Highly multiplexed single-cell analysis of formalin-fixed, paraffin-embedded cancer tissue.
Gerdes MJ., Sevinsky CJ., Sood A., Adak S., Bello MO., Bordwell A., Can A., Corwin A., Dinn S., Filkins RJ., Hollman D., Kamath V., Kaanumalle S., Kenny K., Larsen M., Lazare M., Li Q., Lowes C., McCulloch CC., McDonough E., Montalto MC., Pang Z., Rittscher J., Santamaria-Pang A., Sarachan BD., Seel ML., Seppo A., Shaikh K., Sui Y., Zhang J., Ginty F.
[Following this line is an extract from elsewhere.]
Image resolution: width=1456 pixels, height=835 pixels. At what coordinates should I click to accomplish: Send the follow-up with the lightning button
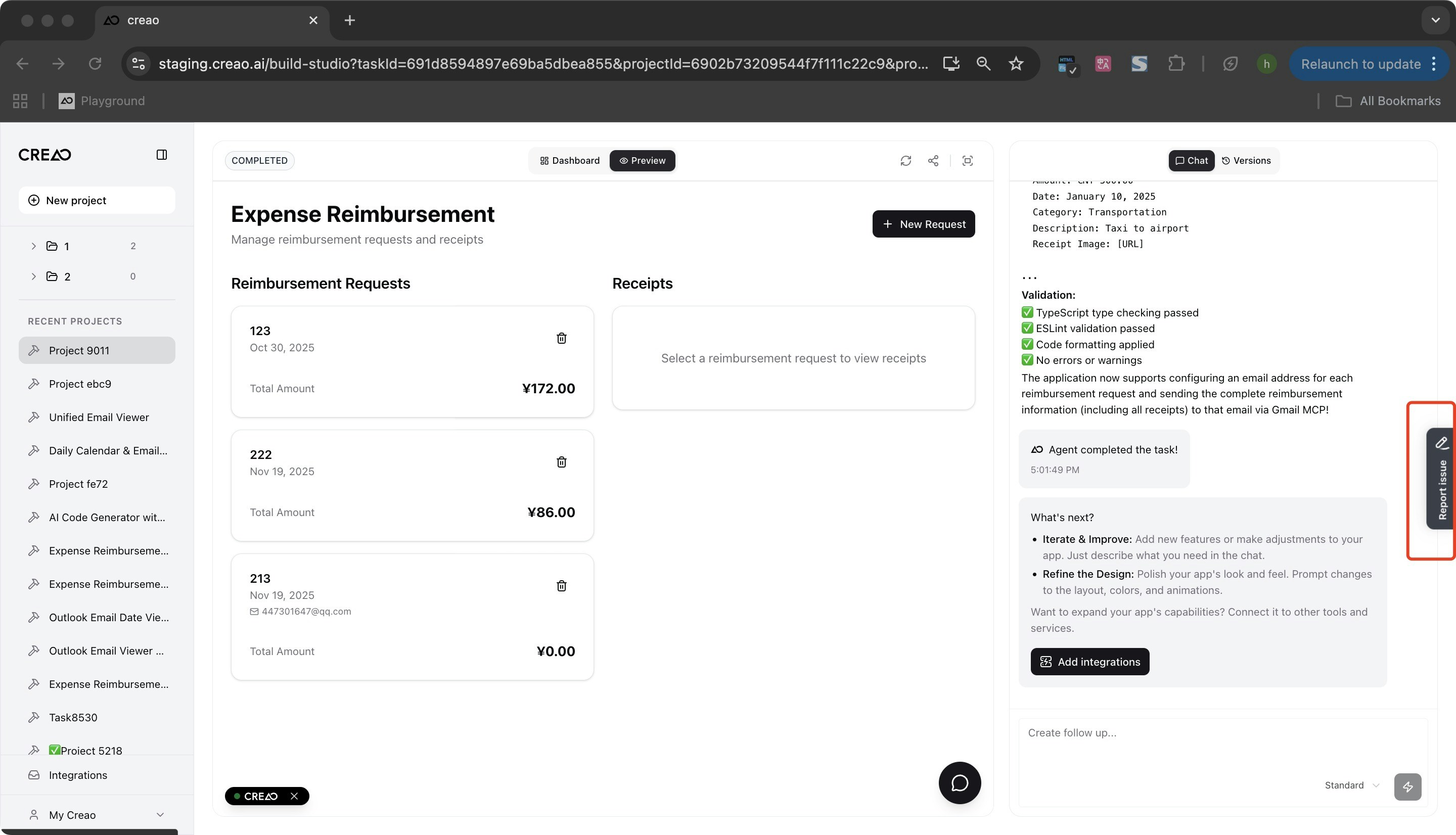pos(1407,786)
Limitations on the number of unique protein and DNA molecules that can be characterized microscopically in a single tissue specimen impede advances in understanding the biological basis of health and disease. Here we present a multiplexed fluorescence microscopy method (MxIF) for quantitative, single-cell, and subcellular characterization of multiple analytes in formalin-fixed paraffin-embedded tissue. Chemical inactivation of fluorescent dyes after each image acquisition round allows reuse of common dyes in iterative staining and imaging cycles. The mild inactivation chemistry is compatible with total and phosphoprotein detection, as well as DNA FISH. Accurate computational registration of sequential images is achieved by aligning nuclear counterstain-derived fiducial points. Individual cells, plasma membrane, cytoplasm, nucleus, tumor, and stromal regions are segmented to achieve cellular and subcellular quantification of multiplexed targets. In a comparison of pathologist scoring of diaminobenzidine staining of serial sections and automated MxIF scoring of a single section, human epidermal growth factor receptor 2, estrogen receptor, p53, and androgen receptor staining by diaminobenzidine and MxIF methods yielded similar results. Single-cell staining patterns of 61 protein antigens by MxIF in 747 colorectal cancer subjects reveals extensive tumor heterogeneity, and cluster analysis of divergent signaling through ERK1/2, S6 kinase 1, and 4E binding protein 1 provides insights into the spatial organization of mechanistic target of rapamycin and MAPK signal transduction. Our results suggest MxIF should be broadly applicable to problems in the fields of basic biological research, drug discovery and development, and clinical diagnostics.